Problem description:
Only the lines from the line containing "The image size is (1256, 514)." through the final line of the entries should be printed, exactly as given, with the pictures left out.

Collected data
━━━━━━━━━━━━━━━━━━━━

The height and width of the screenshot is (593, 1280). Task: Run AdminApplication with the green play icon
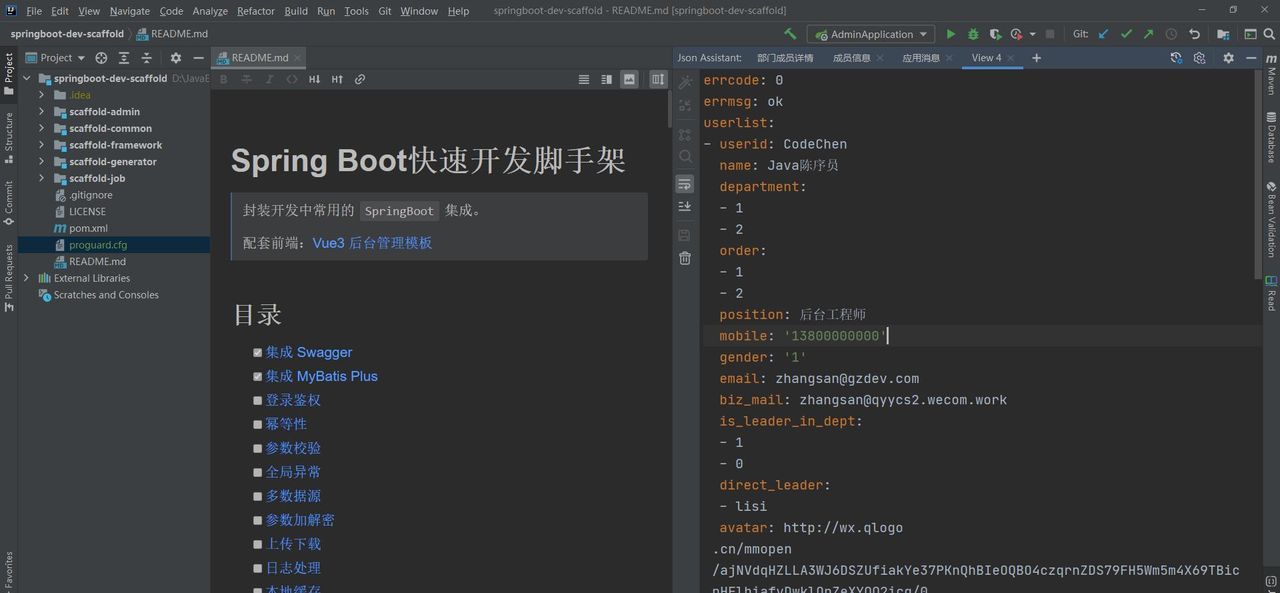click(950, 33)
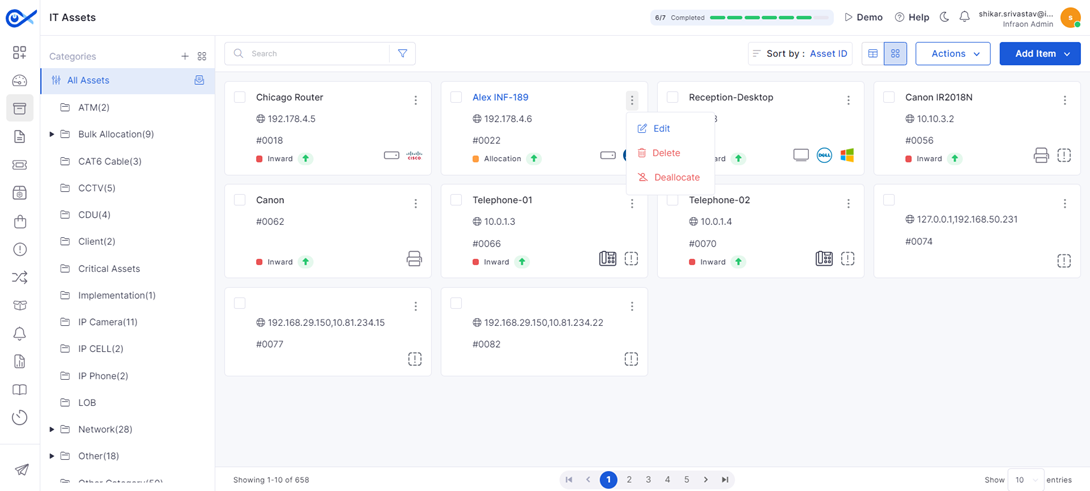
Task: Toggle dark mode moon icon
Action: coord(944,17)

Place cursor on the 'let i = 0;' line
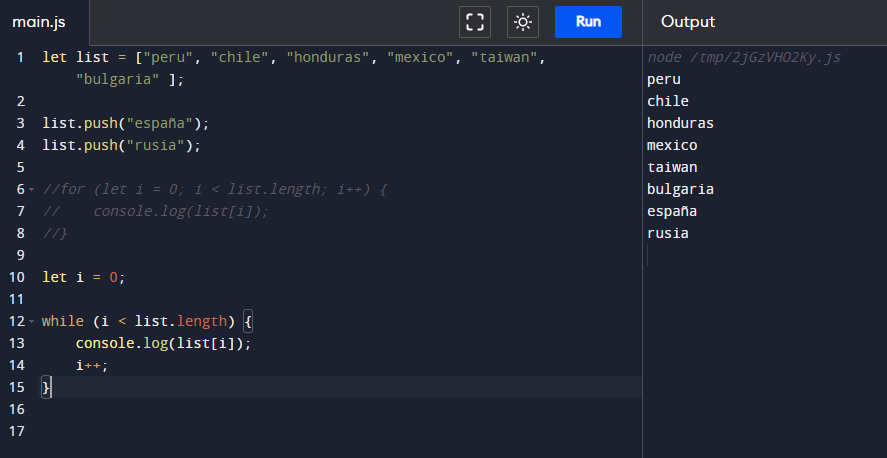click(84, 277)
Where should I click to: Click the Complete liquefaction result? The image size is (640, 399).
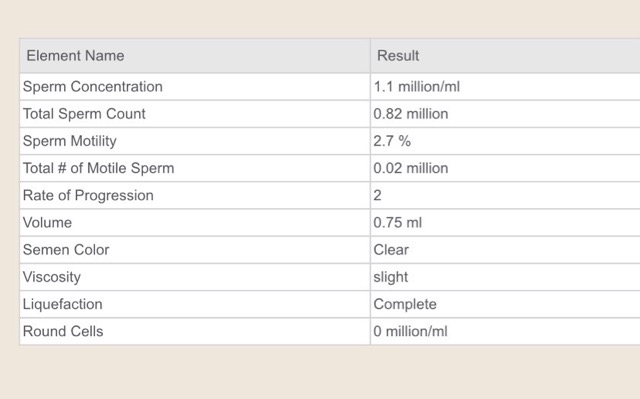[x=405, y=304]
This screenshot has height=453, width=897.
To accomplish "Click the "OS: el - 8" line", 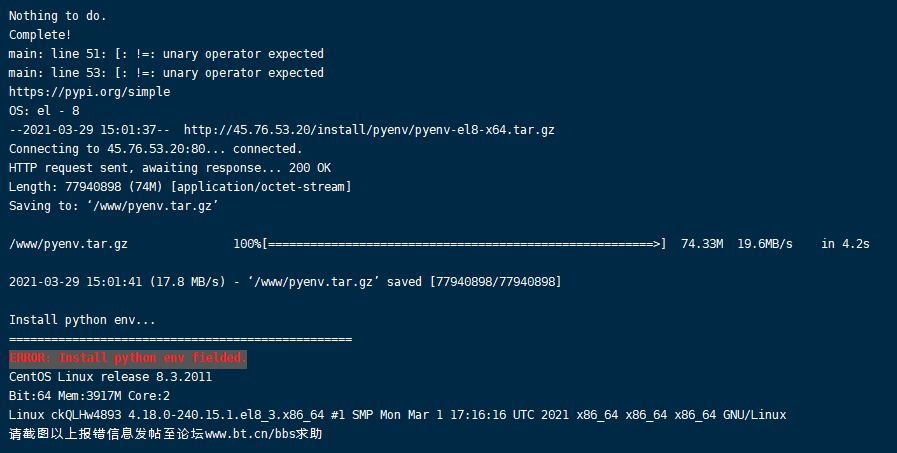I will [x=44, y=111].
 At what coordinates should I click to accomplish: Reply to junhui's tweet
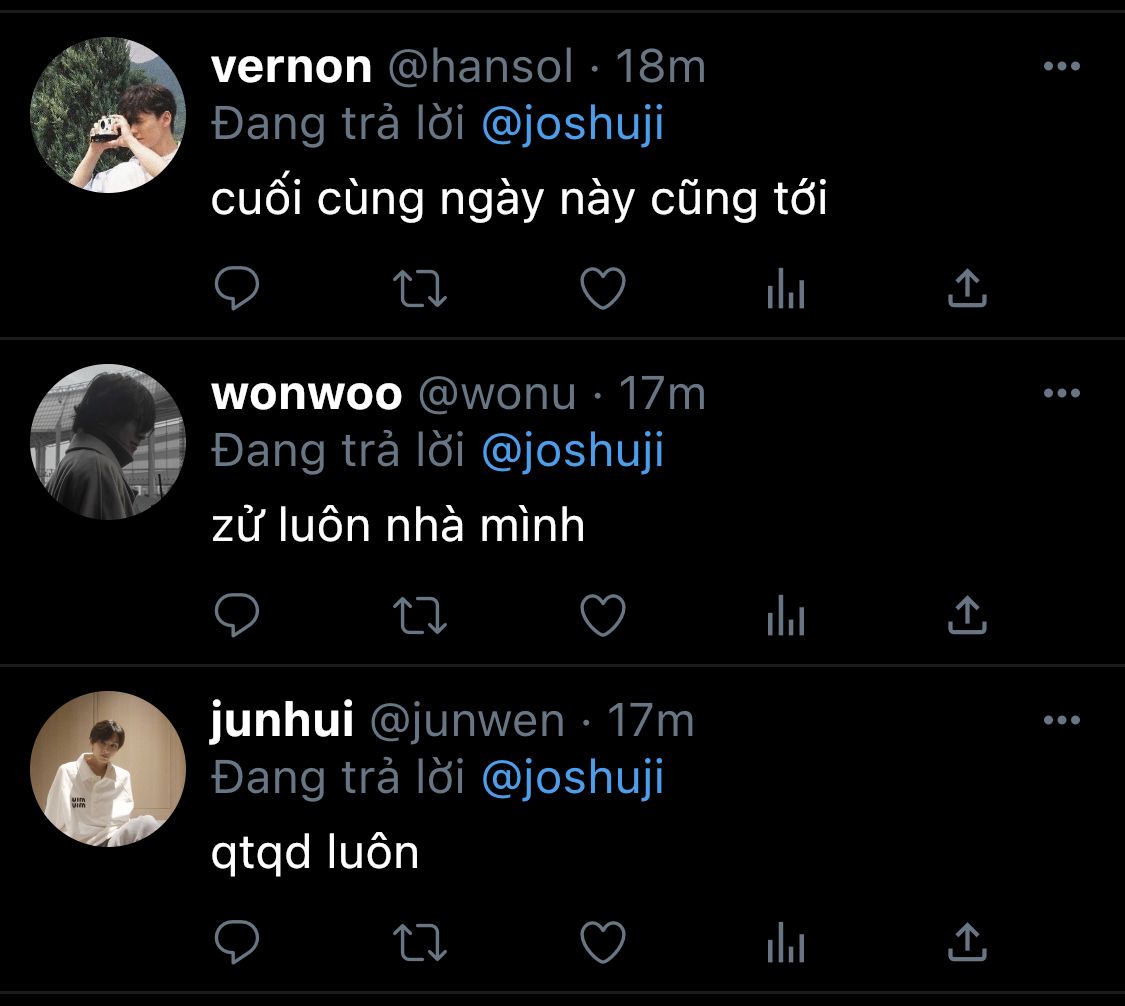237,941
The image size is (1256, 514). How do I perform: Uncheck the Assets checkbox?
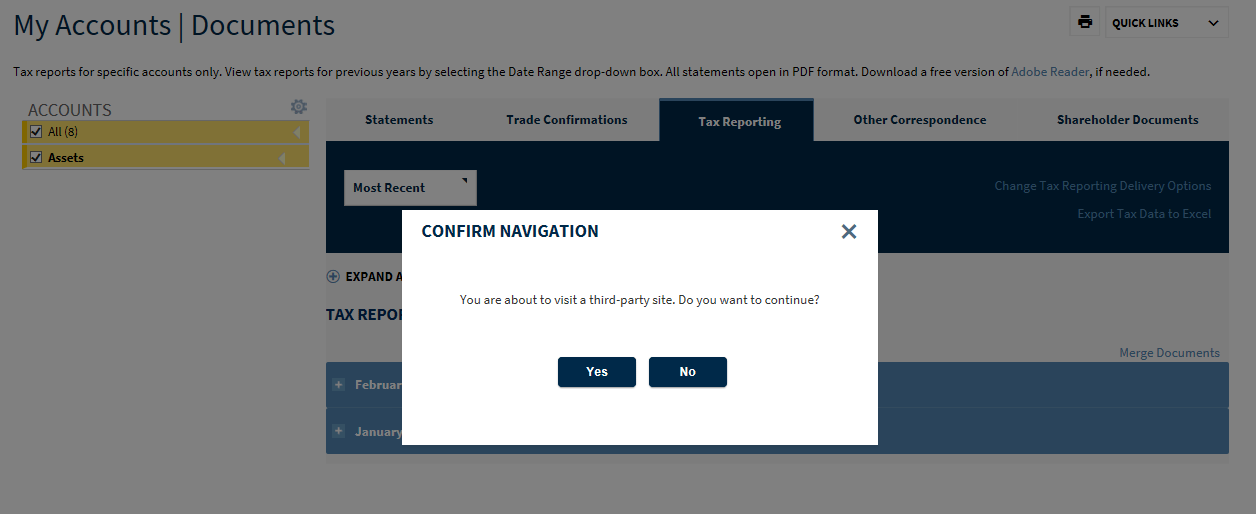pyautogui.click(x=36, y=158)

━━━━━━━━━━━━━━━━━━━━

Reply:
The image size is (1256, 514). How do I perform: Uncheck the Assets checkbox?
pyautogui.click(x=36, y=158)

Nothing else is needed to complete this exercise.